Please retype all of the following entries exactly.

== Provided material

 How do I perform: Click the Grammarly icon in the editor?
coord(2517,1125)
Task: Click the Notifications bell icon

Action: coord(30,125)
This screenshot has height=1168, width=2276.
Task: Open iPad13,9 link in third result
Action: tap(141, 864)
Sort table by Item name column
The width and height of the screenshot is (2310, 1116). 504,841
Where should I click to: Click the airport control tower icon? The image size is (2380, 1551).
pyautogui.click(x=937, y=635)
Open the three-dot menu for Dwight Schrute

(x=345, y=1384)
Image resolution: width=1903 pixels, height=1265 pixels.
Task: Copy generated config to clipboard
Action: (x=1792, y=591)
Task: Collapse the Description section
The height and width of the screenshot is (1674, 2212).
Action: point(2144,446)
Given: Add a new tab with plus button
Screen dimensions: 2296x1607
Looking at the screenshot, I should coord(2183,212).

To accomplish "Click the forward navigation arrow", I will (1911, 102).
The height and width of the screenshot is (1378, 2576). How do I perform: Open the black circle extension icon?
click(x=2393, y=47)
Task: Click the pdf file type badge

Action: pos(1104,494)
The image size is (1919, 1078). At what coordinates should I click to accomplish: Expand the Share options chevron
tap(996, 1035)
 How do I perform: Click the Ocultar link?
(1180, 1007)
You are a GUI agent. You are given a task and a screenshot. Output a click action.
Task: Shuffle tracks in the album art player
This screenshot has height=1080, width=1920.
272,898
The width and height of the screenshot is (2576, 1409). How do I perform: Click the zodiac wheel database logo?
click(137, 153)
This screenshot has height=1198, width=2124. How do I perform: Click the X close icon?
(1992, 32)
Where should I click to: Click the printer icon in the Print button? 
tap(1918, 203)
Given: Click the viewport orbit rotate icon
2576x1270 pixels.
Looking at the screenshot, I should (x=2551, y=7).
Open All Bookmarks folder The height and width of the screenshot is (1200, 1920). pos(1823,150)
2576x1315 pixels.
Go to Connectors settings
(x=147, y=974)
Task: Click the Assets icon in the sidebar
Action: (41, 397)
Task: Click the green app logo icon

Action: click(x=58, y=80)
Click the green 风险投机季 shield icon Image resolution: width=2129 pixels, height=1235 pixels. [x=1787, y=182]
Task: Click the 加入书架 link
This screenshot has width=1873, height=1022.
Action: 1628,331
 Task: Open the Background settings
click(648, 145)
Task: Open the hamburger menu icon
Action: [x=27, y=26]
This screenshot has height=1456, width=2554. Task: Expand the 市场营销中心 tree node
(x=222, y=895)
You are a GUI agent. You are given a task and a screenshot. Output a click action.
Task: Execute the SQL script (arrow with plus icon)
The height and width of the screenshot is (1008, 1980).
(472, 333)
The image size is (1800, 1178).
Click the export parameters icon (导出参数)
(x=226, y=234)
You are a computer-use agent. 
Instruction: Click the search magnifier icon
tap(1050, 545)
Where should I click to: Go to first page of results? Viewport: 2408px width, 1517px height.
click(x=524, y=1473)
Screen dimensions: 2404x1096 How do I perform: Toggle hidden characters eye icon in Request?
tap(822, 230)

====

▶ _Your solution_:
 How do I perform: Click the Grammarly icon in the editor?
coord(2517,1125)
Task: Click the Notifications bell icon

Action: coord(30,125)
This screenshot has height=1168, width=2276.
Task: Open iPad13,9 link in third result
Action: tap(141, 864)
Sort table by Item name column
The width and height of the screenshot is (2310, 1116). 504,841
Where should I click to: Click the airport control tower icon? The image size is (2380, 1551).
pyautogui.click(x=937, y=635)
Open the three-dot menu for Dwight Schrute

(x=345, y=1384)
Image resolution: width=1903 pixels, height=1265 pixels.
Task: Copy generated config to clipboard
Action: (x=1792, y=591)
Task: Collapse the Description section
The height and width of the screenshot is (1674, 2212).
Action: point(2144,446)
Given: Add a new tab with plus button
Screen dimensions: 2296x1607
Looking at the screenshot, I should coord(2183,212).

To accomplish "Click the forward navigation arrow", I will (1911, 102).
The height and width of the screenshot is (1378, 2576). How do I perform: Open the black circle extension icon?
click(x=2393, y=47)
Task: Click the pdf file type badge

Action: pos(1104,494)
The image size is (1919, 1078). At what coordinates should I click to accomplish: Expand the Share options chevron
tap(996, 1035)
 How do I perform: Click the Ocultar link?
(1180, 1007)
You are a GUI agent. You are given a task and a screenshot. Output a click action.
Task: Shuffle tracks in the album art player
This screenshot has height=1080, width=1920.
272,898
The width and height of the screenshot is (2576, 1409). How do I perform: Click the zodiac wheel database logo?
click(137, 153)
This screenshot has height=1198, width=2124. How do I perform: Click the X close icon?
(1992, 32)
Where should I click to: Click the printer icon in the Print button? 
tap(1918, 203)
Given: Click the viewport orbit rotate icon
2576x1270 pixels.
Looking at the screenshot, I should (x=2551, y=7).
Open All Bookmarks folder The height and width of the screenshot is (1200, 1920). pos(1823,150)
2576x1315 pixels.
Go to Connectors settings
(x=147, y=974)
Task: Click the Assets icon in the sidebar
Action: (41, 397)
Task: Click the green app logo icon

Action: click(x=58, y=80)
Click the green 风险投机季 shield icon Image resolution: width=2129 pixels, height=1235 pixels. [x=1787, y=182]
Task: Click the 加入书架 link
This screenshot has width=1873, height=1022.
Action: 1628,331
 Task: Open the Background settings
click(648, 145)
Task: Open the hamburger menu icon
Action: [x=27, y=26]
This screenshot has height=1456, width=2554. Task: Expand the 市场营销中心 tree node
(x=222, y=895)
You are a GUI agent. You are given a task and a screenshot. Output a click action.
Task: Execute the SQL script (arrow with plus icon)
The height and width of the screenshot is (1008, 1980).
(472, 333)
The image size is (1800, 1178).
Click the export parameters icon (导出参数)
(x=226, y=234)
You are a computer-use agent. 
Instruction: Click the search magnifier icon
tap(1050, 545)
Where should I click to: Go to first page of results? Viewport: 2408px width, 1517px height.
click(x=524, y=1473)
Screen dimensions: 2404x1096 How do I perform: Toggle hidden characters eye icon in Request?
tap(822, 230)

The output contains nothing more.